On April 16, 2021, Citizens Financial Services, Inc. (the “Company”) entered into a Subordinated Note Purchase Agreement (the “Purchase Agreement”) with certain qualified institutional buyers (the “Purchasers”) pursuant to which the Company issued and sold, at 100% of their principal amount, $10 million aggregate principal amount of the Company’s 4.00% fixed-to-floating rate subordinated notes due 2031 (the “Notes”).

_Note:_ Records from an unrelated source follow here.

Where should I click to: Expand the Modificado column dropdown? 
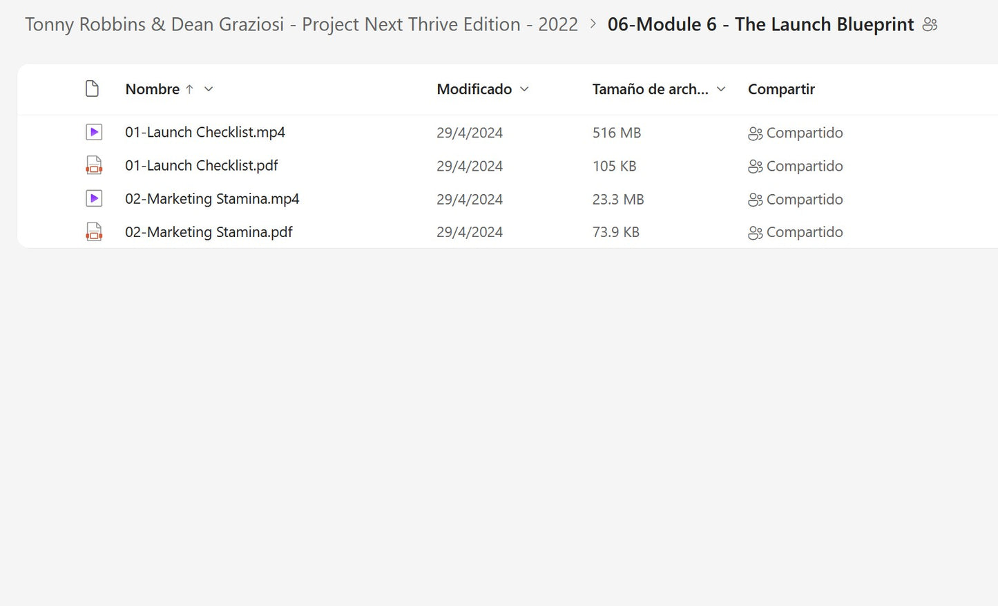(x=524, y=89)
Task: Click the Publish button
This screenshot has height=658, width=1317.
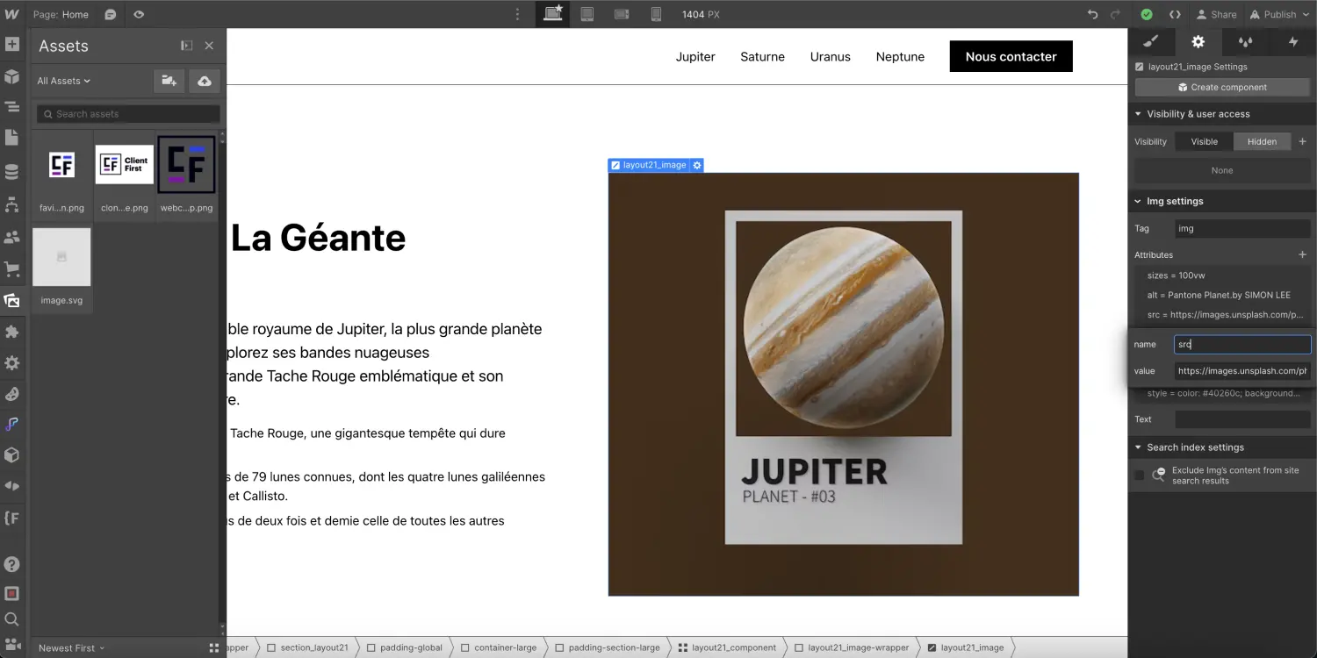Action: tap(1279, 14)

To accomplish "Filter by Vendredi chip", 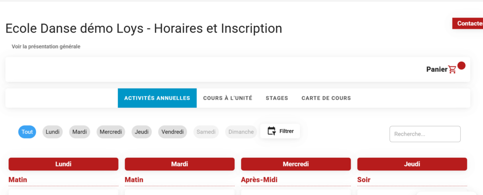I will tap(172, 132).
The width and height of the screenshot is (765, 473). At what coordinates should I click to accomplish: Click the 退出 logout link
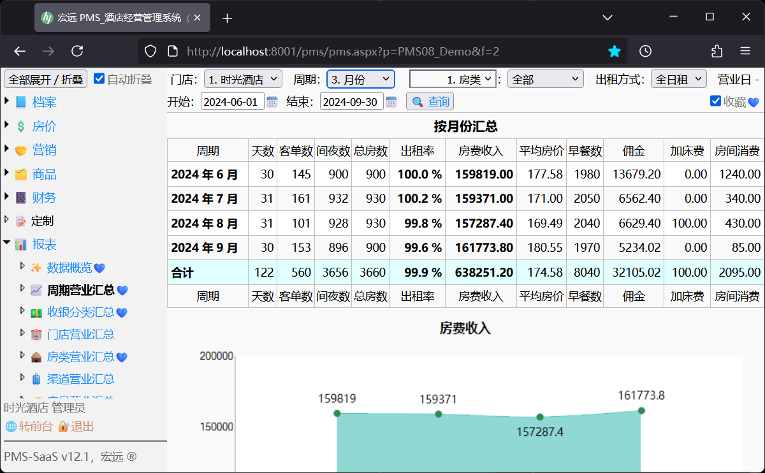tap(82, 426)
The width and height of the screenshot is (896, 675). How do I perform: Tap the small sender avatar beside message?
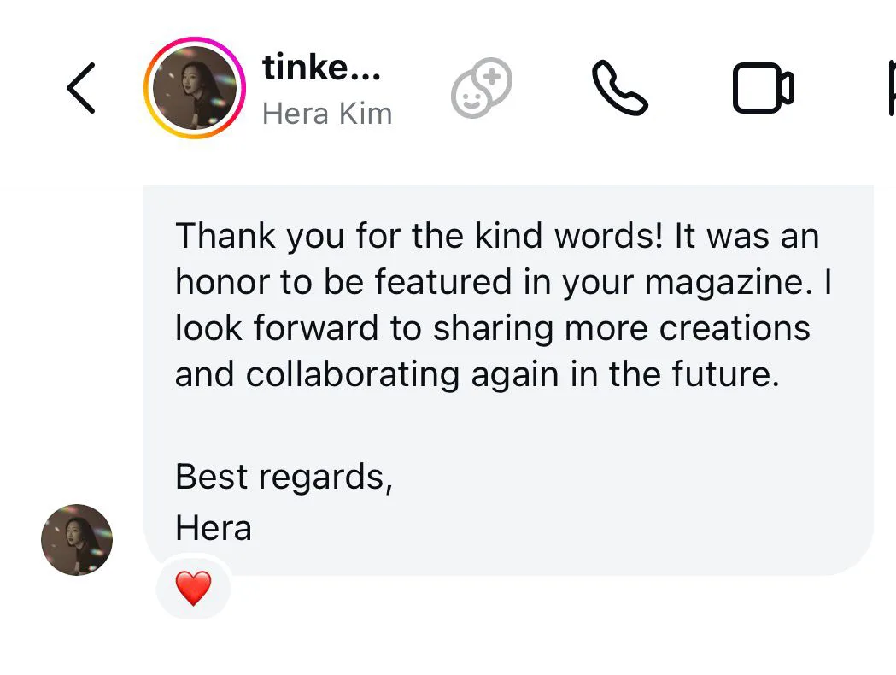(x=77, y=540)
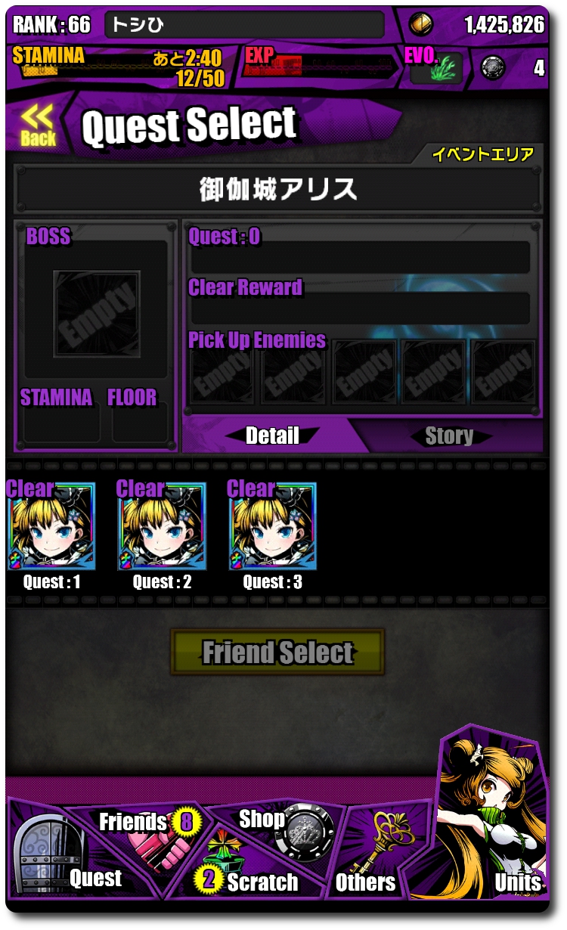This screenshot has height=930, width=567.
Task: Select Quest : 3 thumbnail
Action: 272,527
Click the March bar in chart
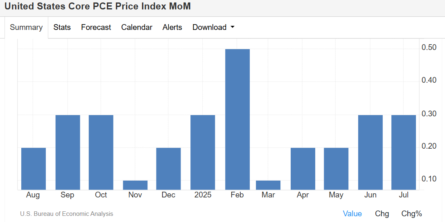The width and height of the screenshot is (445, 222). 268,185
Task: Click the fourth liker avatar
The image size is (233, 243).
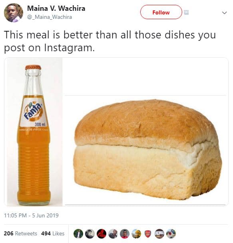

The Notes have a stated maturity of April 16, 2031, and bear interest (i) at a fixed rate of 4.00% per year, from and including the original issue date to but excluding April 16, 2026 or the earlier redemption date, computed on the basis of a 360-day year consisting of twelve 30-day months and payable semiannually in arrears on June 30 and December 30 of each year, beginning June 30, 2021 and (ii) from and including April 16, 2026 to but excluding the maturity date or earlier redemption date, at the rate per year, reset quarterly, equal to the sum of a base rate equal to the then current 90-day average secured overnight financing rate, determined on the determination date of the applicable interest period, plus 323 basis points, computed on the basis of a 360-day year and the actual number of days elapsed and payable quarterly in arrears on March 30, June 30, September 30 and December 30 of each year. The Notes are redeemable, in whole or in part, on or after April 16, 2026, and at any time upon the occurrence of certain events.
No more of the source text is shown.